Problem:
A key role of the central nervous system is to provide for homeostasis,
or a stable internal milieu. One of the most profound challenges to
homeostasis occurs when a human or other animal moves or changes
posture. In particular, some movements, such as standing in humans or
nose-up body pitch in quadrupeds, can threaten the maintenance of
stable blood pressure and blood oxygenation. Unless compensation takes
place quickly, these movements produce (1) blood pooling in the lower
body that results in orthostatic hypotension and (2) a change in the
resting length of the respiratory muscles that results in decreased air
flow through the lungs. Many body sensors, including arterial
baroreceptors, receptors in the heart, receptors in limb veins,
receptors in the lungs, stretch receptors in respiratory muscles, and
central and peripheral chemoreceptors, detect disturbances in
homeostasis and trigger appropriate compensatory responses. However,
effective maintenance of homeostasis would seem to require that
compensation for the effects of movement on circulation and respiration
begin even before the internal environment has been affected. One
mechanism for accomplishing this would be through the actions of the
vestibular system, which detects head position and head movements, and
could thus provide "feed-forward" information to the brainstem
autonomic centers, resulting in corrections in blood pressure and
ventilation during changes in body position. The major research in our
laboratory looks at the role of the vestibular system in adjusting
blood pressure and respiration during movement and changes in posture.

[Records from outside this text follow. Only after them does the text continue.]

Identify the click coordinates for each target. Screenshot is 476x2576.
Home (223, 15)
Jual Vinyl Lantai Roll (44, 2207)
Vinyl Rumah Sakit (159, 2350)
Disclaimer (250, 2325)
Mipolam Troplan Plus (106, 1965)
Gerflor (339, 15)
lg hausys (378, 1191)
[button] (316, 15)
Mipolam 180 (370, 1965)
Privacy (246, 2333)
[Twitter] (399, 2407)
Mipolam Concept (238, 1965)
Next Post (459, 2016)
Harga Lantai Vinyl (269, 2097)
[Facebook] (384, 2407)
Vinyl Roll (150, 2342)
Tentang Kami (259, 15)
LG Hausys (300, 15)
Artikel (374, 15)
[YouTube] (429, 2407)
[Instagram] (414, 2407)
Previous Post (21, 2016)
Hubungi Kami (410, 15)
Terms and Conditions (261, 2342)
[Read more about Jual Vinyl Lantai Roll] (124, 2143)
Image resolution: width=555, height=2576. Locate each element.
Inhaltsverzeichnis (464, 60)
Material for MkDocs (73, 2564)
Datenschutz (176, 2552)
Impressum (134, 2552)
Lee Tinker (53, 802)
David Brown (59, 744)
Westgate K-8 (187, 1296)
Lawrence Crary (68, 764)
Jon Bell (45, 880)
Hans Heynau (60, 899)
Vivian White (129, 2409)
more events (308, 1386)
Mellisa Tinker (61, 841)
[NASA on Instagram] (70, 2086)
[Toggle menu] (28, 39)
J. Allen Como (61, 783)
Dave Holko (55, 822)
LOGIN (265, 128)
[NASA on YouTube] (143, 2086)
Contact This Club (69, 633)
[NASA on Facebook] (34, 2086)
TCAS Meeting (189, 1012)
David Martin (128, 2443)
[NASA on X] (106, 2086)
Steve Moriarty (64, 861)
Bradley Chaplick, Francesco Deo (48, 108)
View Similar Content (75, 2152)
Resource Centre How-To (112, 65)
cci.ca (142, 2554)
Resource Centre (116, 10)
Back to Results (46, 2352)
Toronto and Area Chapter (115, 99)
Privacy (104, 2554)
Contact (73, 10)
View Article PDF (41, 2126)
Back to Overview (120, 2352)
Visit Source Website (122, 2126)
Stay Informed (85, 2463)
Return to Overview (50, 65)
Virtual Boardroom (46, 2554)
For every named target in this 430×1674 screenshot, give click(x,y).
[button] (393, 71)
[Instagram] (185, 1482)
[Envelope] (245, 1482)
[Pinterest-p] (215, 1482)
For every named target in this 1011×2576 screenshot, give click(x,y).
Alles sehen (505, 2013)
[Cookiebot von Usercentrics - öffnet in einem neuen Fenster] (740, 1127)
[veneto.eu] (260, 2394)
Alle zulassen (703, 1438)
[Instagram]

We are also determining the neural pathways through which vestibular
signals influence the sympathetic nervous system (which controls blood
pressure) and respiratory motoneurons. Finally, we are interested in
determining which neural pathways are responsible for producing an
aberrant autonomic effect that can result from vestibular stimulation:
motion sickness.
Techniques:
This research involves many different techniques. In looking at the
physiological role of vestibular influences on respiration and
circulation, our research makes use of recordings of blood pressure,
blood flow, blood catecholamine levels, activity of sympathetic and
respiratory nerves, and activity of respiratory muscles. When
determining the neural pathways that are responsible for mediating
vestibular influences on respiration and circulation and for producing
motion sickness, we use conventional and transneuronal neuroanatomical
techniques as well as single-unit in vivo recordings. Our laboratory
has a unique complement of devices for producing natural vestibular
stimulation in 3 dimensions, which allows for sophisticated studies of
vestibular processing.
Our facilities permit studies on a variety of animal species, and allow the use of anesthetized, decerebrate and chronic preparations.
Significance:
This research has a number of important practical implications. The
fact that vestibular stimulation has autonomic effects is of relevance
to all vestibular researchers. Autonomic effects of vestibular
stimulation, or changes in autonomic functioning resulting from
vestibular lesions, can indirectly have effects on other vestibular
reflexes. For example, fluid loss associated with vestibular-induced
emesis or orthostatic hypotension resulting from vestibular lesions
could result in lightheadedness during rapid and unexpected changes in
posture. This lightheadedness could indirectly have effects of
vestibulo-spinal and vestibulo-ocular reflexes. Furthermore, motion
sickness and dysfunction in vestibular autonomic regulation can result
in distress and reduced attention to environmental stimuli, and thereby
alter other vestibular reflexes.
Connections between the vestibular system and brainstem autonomic centers can also be important in clinical medicine. As discussed above, vestibular lesions can increase the susceptibility for orthostatic hypotension and may decrease the ability to rapidly adjust respiration during movement. Neuroanatomical studies showing direct connections between the vestibular nuclei, the locus coeruleus, and brainstem pathways that process visceral sensory information also provide a potential neural substrate for the autonomic and affective signs and symptoms often associated with vestibular dysfunction. Clinical studies have shown a close linkage between generalized anxiety, panic disorder, agoraphobia and vestibular dysfunction. Common to patients with panic disorder and agoraphobia are heightened sensations of discomfort with motion and with changes in body position in space. Thus, alterations in vestibular functioning may contribute to some psychiatric disorders.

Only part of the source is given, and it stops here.